### DATA RECORDS
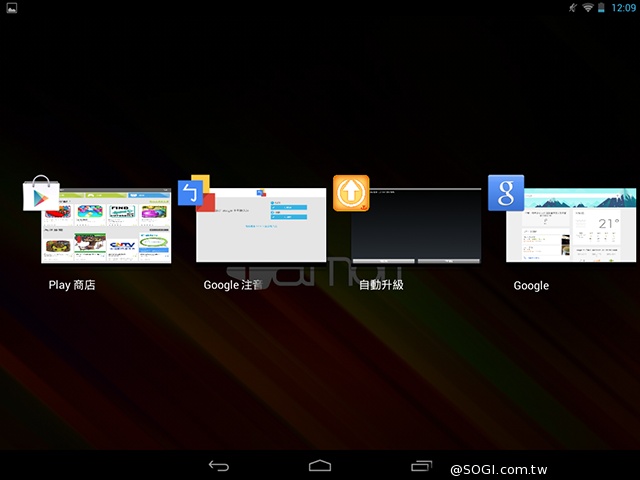
Task: Select the "Google" text label
Action: (531, 285)
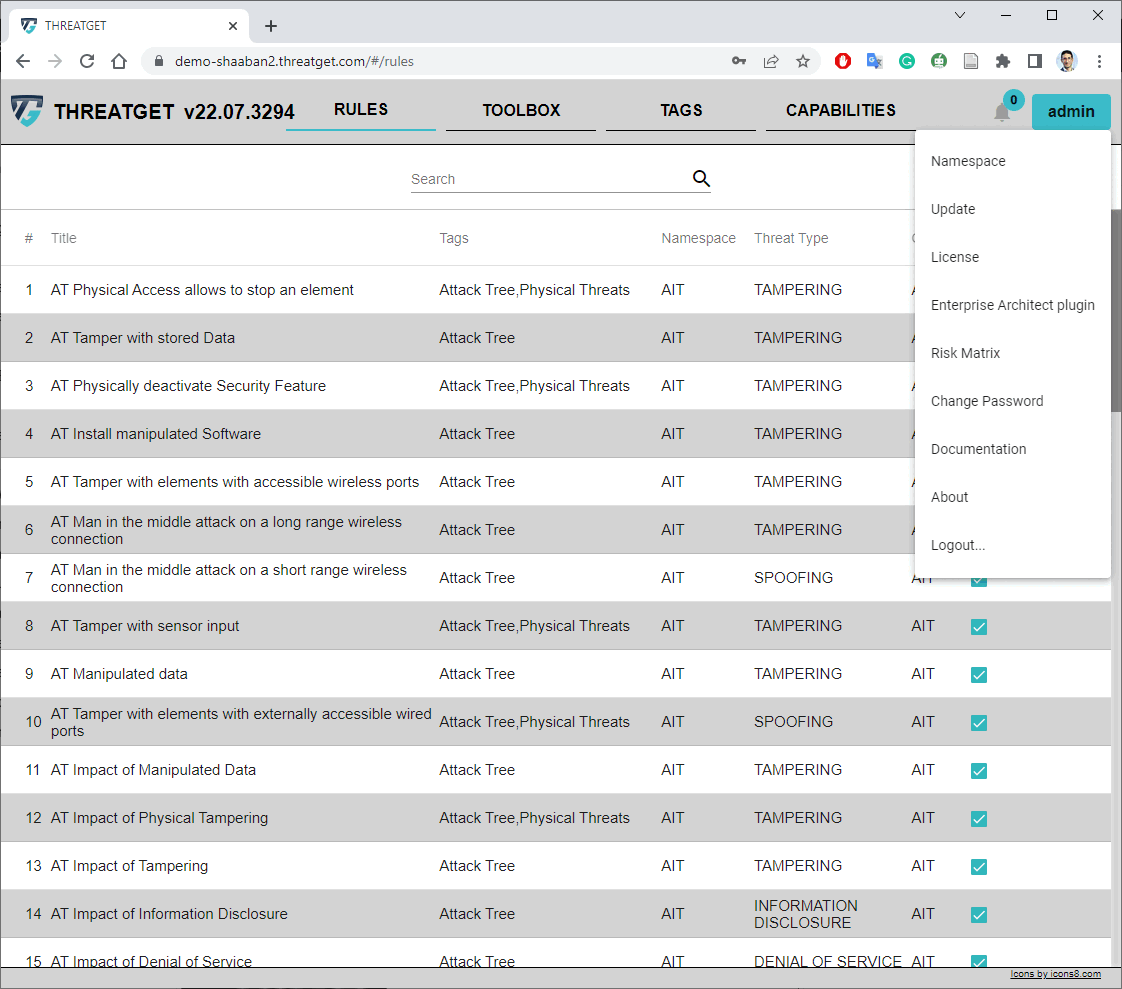Open the Grammarly extension icon
The width and height of the screenshot is (1122, 989).
pyautogui.click(x=907, y=61)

### STATED PROBLEM
Write out all the records above again, replacing "icon" with "button" and keeping everything else the same. Leave the pictures out.

### SOLUTION TO THE PROBLEM
Task: Select the "Google" text label
Action: (531, 285)
Open the Grammarly extension button
The width and height of the screenshot is (1122, 989).
pyautogui.click(x=907, y=61)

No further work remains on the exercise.